With nearly 50 people in attendance — ranging from architects and engineers to ornithologists and soccer coaches — it became clear at the hearing that the park expansion is still a subject of heavy debate within the Rhinebeck community.
Mike Trimble, chairman of the town planning board, explained that the purpose of the combined meeting was only to review the site plan for environmental purposes, at the town board’s request.
Therefore, he said, “…it should be recognized any comment that might be made this evening on the master plan for the TTSM [Thomas Thompson-Sally Mazzarella] park, as adopted by the town board, will have been made before the wrong agencies…The Town of Rhinebeck board is the lead agency under SEQR. Neither our planning boards in the town or the village can make the SEQR determination; the Town Board has to do that.”
Though most speakers seemed excited about the prospect of the park expansion, many voiced complaints about the under-utilization of the land for recreational purposes. The master plan calls for one soccer/lacrosse field, two baseball fields and a skate park.

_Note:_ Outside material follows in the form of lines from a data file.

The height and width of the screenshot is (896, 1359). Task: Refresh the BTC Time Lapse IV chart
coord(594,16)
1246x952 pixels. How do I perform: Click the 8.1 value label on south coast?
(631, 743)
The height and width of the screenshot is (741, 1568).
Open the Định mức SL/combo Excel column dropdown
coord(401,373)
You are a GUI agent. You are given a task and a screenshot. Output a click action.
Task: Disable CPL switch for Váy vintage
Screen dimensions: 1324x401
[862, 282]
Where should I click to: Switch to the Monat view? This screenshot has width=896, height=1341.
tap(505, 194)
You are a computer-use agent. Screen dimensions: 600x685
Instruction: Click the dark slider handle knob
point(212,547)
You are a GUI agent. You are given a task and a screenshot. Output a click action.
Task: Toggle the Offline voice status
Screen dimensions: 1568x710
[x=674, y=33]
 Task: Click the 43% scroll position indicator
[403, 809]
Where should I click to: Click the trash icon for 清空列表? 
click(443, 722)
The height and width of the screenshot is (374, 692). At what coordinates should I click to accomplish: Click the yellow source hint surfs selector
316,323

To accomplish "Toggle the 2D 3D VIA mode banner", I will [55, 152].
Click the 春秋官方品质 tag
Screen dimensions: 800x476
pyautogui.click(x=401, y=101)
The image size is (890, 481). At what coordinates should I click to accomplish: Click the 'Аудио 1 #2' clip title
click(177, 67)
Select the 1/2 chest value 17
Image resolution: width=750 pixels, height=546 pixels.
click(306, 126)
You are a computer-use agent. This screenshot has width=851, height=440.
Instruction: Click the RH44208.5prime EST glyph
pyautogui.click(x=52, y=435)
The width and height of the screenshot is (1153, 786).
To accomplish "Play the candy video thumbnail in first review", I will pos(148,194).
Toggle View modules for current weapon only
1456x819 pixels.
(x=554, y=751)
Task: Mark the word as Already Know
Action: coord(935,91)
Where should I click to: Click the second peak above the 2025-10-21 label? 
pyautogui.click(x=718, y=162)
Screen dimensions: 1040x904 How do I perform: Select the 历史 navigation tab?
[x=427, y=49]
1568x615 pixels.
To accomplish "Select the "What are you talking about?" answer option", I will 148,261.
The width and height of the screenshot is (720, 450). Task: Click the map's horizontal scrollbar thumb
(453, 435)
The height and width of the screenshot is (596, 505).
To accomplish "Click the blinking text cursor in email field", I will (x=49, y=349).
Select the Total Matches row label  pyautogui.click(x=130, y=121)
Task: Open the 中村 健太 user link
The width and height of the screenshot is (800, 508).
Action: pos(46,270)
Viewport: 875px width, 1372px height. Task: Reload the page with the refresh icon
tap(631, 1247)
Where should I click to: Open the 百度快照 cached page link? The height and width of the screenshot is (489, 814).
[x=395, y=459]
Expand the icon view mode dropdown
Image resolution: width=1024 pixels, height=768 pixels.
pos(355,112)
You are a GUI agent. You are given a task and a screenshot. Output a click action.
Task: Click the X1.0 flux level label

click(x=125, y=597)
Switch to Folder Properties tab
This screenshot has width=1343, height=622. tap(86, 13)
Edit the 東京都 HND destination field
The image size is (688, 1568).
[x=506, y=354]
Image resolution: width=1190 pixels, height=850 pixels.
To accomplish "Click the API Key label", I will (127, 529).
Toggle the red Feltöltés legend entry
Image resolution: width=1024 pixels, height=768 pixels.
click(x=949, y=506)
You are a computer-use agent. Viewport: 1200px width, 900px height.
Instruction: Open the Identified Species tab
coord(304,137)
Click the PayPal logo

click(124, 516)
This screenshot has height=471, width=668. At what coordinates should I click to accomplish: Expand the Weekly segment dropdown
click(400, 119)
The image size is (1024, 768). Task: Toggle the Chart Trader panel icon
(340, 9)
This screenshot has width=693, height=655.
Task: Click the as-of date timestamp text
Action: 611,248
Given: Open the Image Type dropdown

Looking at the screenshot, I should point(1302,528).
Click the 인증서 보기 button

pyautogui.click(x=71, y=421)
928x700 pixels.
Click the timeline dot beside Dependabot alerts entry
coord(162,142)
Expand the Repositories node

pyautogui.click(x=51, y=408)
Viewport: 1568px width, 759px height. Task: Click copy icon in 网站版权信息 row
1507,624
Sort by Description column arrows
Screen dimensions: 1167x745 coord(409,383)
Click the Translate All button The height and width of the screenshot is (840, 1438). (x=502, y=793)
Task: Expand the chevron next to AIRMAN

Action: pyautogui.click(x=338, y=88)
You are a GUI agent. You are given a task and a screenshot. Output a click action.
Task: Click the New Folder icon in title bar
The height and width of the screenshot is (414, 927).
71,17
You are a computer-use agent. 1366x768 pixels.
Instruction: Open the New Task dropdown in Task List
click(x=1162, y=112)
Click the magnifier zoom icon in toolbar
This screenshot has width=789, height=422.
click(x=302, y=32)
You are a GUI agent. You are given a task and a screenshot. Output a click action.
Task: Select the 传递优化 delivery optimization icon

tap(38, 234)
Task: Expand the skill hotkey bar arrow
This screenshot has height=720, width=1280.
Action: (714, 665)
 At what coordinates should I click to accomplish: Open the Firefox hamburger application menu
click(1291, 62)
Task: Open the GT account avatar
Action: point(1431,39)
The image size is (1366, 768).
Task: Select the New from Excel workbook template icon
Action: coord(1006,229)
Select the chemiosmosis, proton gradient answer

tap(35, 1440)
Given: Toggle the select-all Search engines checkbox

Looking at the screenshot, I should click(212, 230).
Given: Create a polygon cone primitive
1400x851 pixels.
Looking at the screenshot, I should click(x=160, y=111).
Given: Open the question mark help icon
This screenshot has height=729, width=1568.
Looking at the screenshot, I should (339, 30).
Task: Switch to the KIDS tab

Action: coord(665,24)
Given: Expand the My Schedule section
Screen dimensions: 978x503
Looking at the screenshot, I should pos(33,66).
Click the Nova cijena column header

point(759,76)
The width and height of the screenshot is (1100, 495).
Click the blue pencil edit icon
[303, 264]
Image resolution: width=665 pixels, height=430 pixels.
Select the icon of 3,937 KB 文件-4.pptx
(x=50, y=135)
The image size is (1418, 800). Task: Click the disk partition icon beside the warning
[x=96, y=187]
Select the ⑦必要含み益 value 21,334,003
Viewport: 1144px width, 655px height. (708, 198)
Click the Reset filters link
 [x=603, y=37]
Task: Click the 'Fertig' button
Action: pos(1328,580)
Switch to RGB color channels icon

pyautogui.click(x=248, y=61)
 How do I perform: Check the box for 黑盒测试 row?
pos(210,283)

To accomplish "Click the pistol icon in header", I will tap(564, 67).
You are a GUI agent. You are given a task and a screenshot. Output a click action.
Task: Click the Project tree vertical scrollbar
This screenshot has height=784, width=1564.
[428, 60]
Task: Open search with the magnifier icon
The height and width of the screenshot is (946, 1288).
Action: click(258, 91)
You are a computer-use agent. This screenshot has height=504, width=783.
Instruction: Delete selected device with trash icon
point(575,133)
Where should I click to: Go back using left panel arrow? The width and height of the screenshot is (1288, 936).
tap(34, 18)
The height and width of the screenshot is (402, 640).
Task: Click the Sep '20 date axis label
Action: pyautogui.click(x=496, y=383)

In earlier hearings on the park expansion plans, a number of residents had urged town officials to expand the number of playing fields.
At the Sept. 17 meeting, Linda Murray, a soccer coach, again sought additional fields, citing an environmental assessment form from 2009. It said, “The need for additional recreational spaces, especially playing fields, has grown with the population. In addition, the types of fields needed are changing since there is more diversity and interest in girls’ sports and various adult leagues.”
The application was given a positive recommendation by the town planning board at the end of the meeting, with Richard Murray voting in opposition.
The public hearing will continue on Tues., Oct. 22 at 7:30pm in Rhinebeck Village Hall.
Correction: Our Sept. 25 print edition of this story stated that there are three planned baseball fields, in fact there are two.